PUBLISHED:00:02 EST, 10 November 2012| UPDATED:00:28 EST, 10 November 2012
In just a few days, San Francisco’s legislature will vote on a landmark new bill that if approved would allow city employees to undergo sex change operations on the government’s dime.
The comprehensive new program is part of the city’s universal health plan and is designed to help transgendered individuals who struggle physically and emotionally with their mismatched bodies.
If approved, San Francisco would become the first city to offer such benefits. Minnesota once had a similar program, but the government eliminated it in 1998.
The bill is the product of several members of the city’s legislature, also known as the Board of Supervisors, and the Transgender Law Center. After fighting on behalf of the bill for five years, the city’s Health Commission finally approved the measure on Tuesday.
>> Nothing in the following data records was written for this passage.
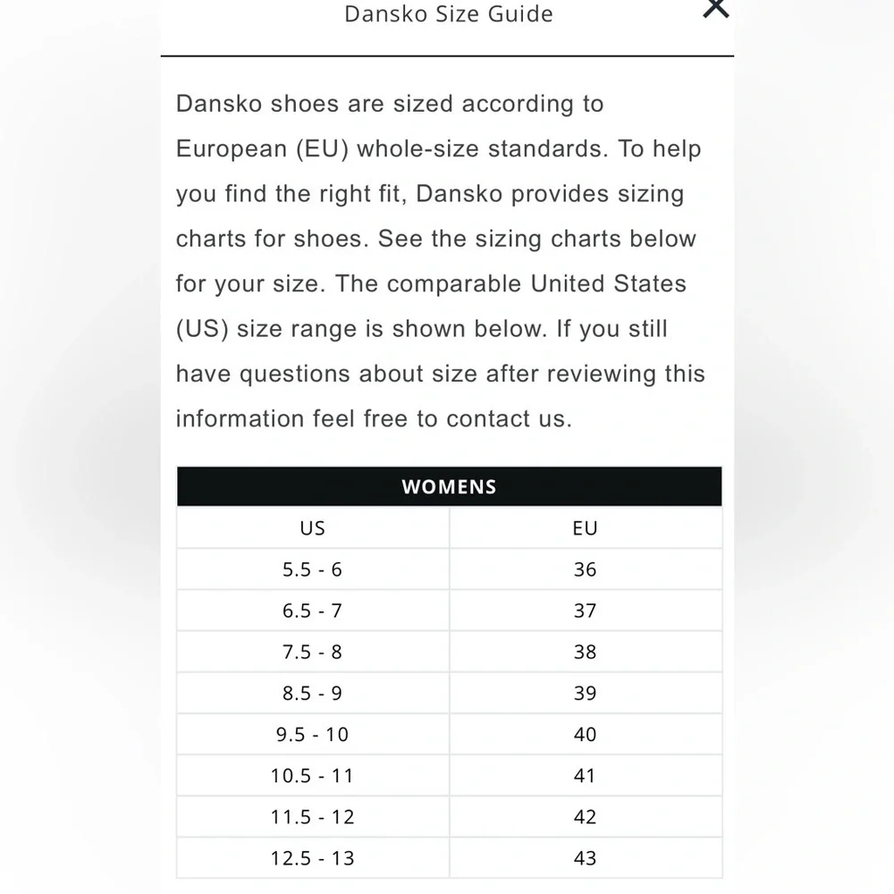Select the WOMENS table header
The height and width of the screenshot is (894, 894).
tap(450, 486)
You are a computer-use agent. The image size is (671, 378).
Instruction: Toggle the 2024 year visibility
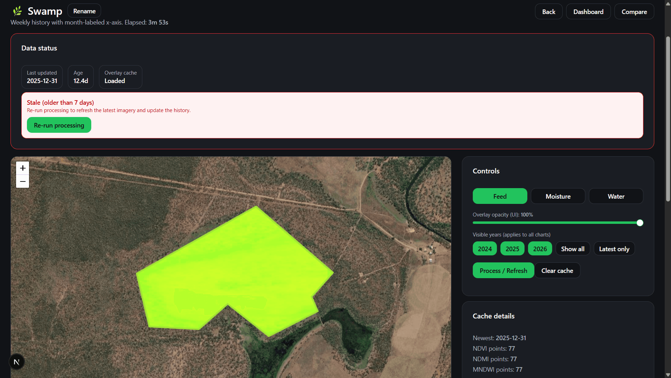[x=485, y=249]
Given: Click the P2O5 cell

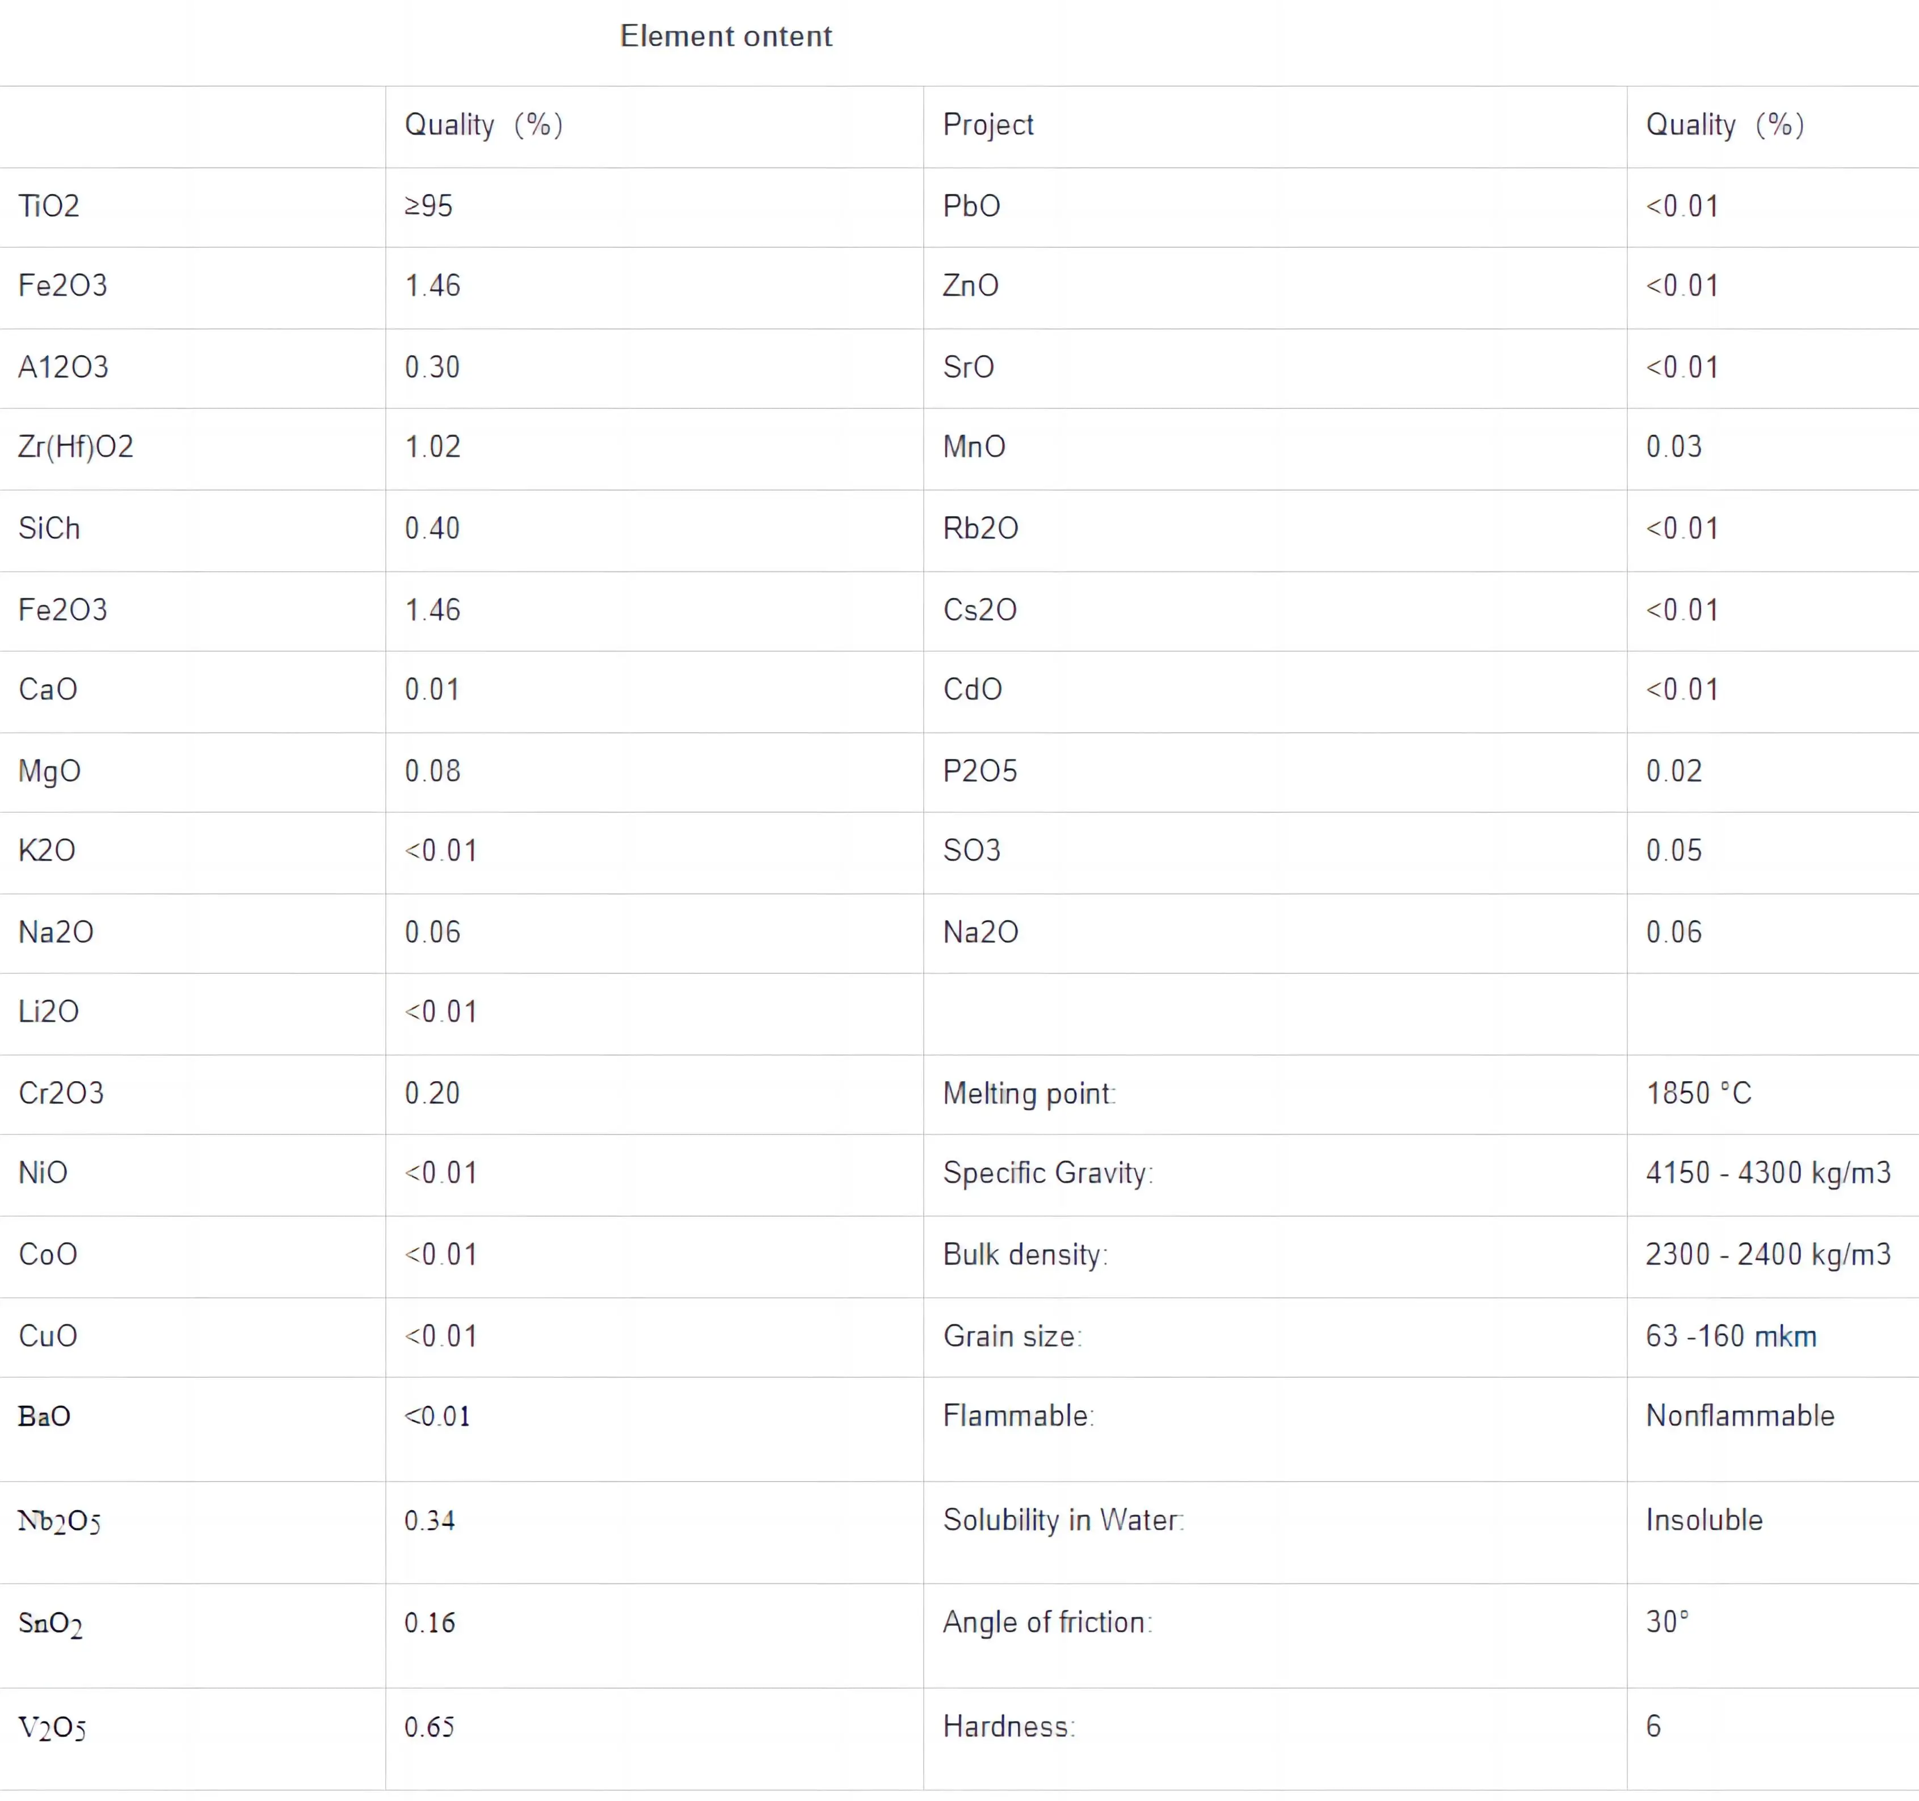Looking at the screenshot, I should coord(980,771).
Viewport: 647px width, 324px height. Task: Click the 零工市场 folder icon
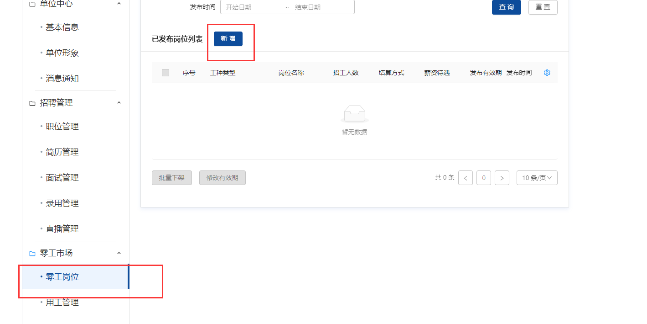coord(32,253)
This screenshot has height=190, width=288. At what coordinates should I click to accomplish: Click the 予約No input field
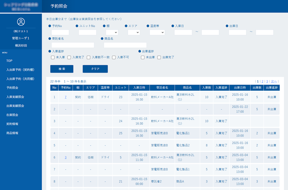pos(60,32)
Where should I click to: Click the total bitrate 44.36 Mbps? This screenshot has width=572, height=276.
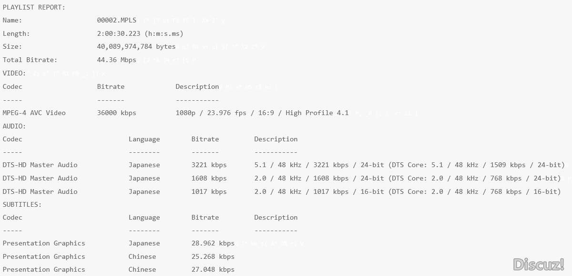(116, 60)
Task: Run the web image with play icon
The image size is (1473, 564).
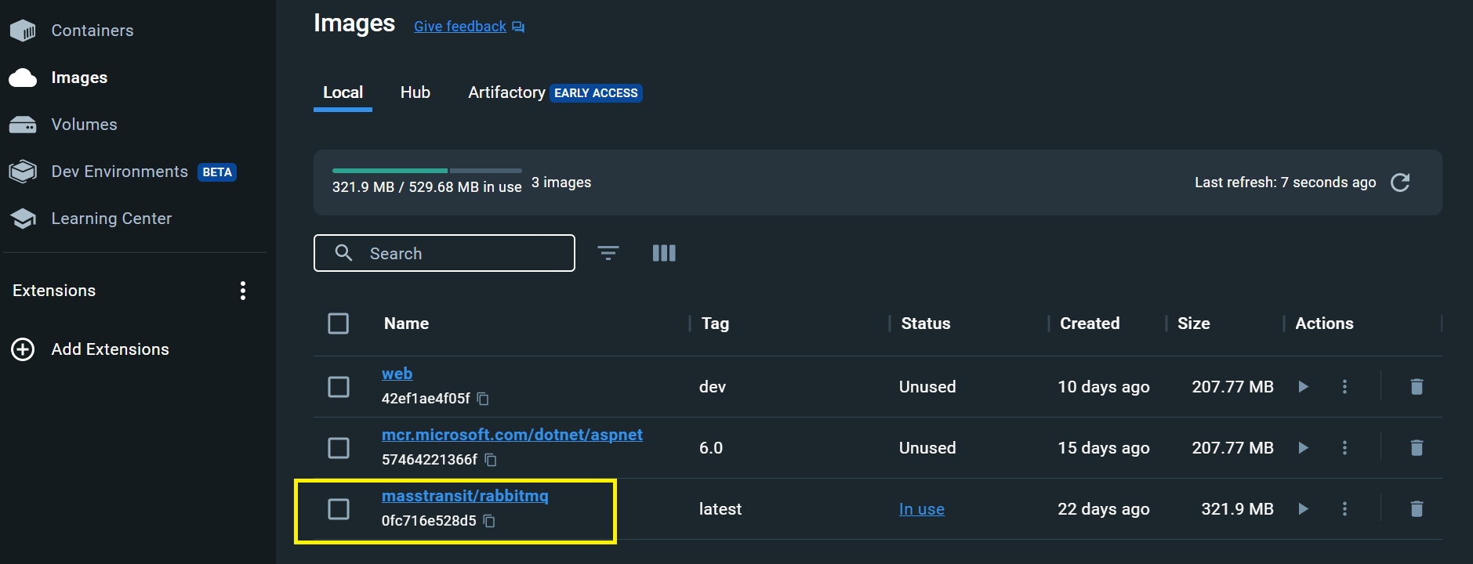Action: click(1303, 386)
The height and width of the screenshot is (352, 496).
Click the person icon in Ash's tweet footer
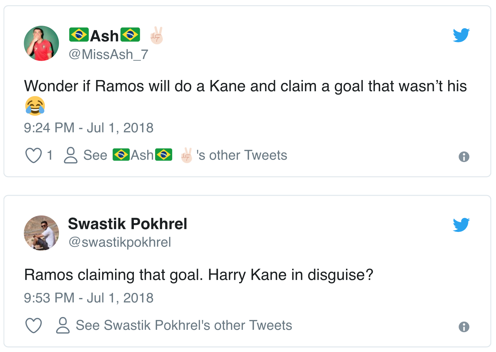pos(70,155)
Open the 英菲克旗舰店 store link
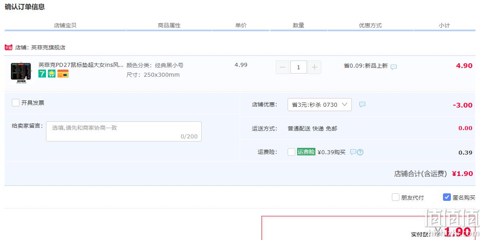483x240 pixels. (x=48, y=47)
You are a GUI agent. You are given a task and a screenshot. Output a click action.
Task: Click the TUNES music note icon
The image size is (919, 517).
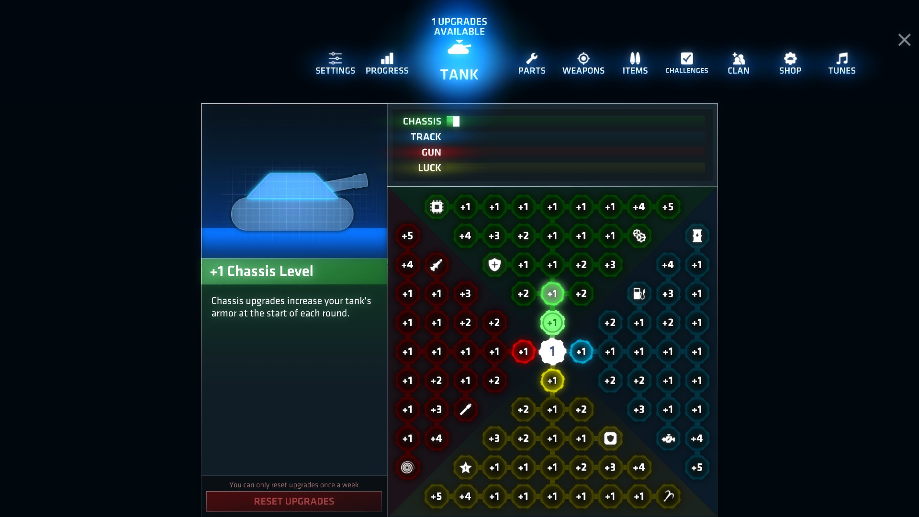pos(841,57)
All that is left is for the full Board of Supervisors to vote on the bill, which will come Monday.
Supporters of the new bill are calling this move a historic step for not just LGBT equality but for civil liberty as a whole. Board Supervisor Mark Leno, founder of the Transgender Civil Rights Implementation Task Force he was proud to be voting on this bill.
‘We have transgender people living and working among us,’ Leno said to ABC News. ‘They deserve the same dignity and respect as every other citizen. One way is to make sure the city provides equal benefits for equal work’
Likewise discrimination investigator for the San Francisco Human Rights Commission Marcus Arana said that this measure is what is fair.
“It really is a civil rights issue,” Arana said. “We have an insurance issued that will pay for a hysterectomy in Mary but not in Marcus, and will pay for hormone therapy in Mary but not in Marcus.”
But detractors have called the bill an unaffordable luxury, especially during such an economically uncertain time. This year, San Francisco’s budget has surpassed $7 billion for the first time in history.
“Taxpayers cannot afford this, as there are unintended costs and unintended consequences unrelated to the actual surgery, such as their longer-term hormone treatment, psychology needs and other longer term health issues,” Thomas Moyer, a resident and author of ‘A Conservative Survival Guide to San Francisco’ told Fox News.
To be eligible for coverage under the new program, individuals will have to be employed by the city for at least one year. There is also a $50,000 lifetime cap and a 15 per cent of 50 per cent deductible, which is determined based on whether or not the physician is within the city’s health network.
On average, male-to-female surgeries cost about $37,000, while female-to-male surgeries will cost about $77,000.
The program will also cover hormone treatments but will not fund cosmetic procedures. Employees also must undergo a rigorous medical review process that can take up to six months, and a doctor must deem all procedures medically necessary.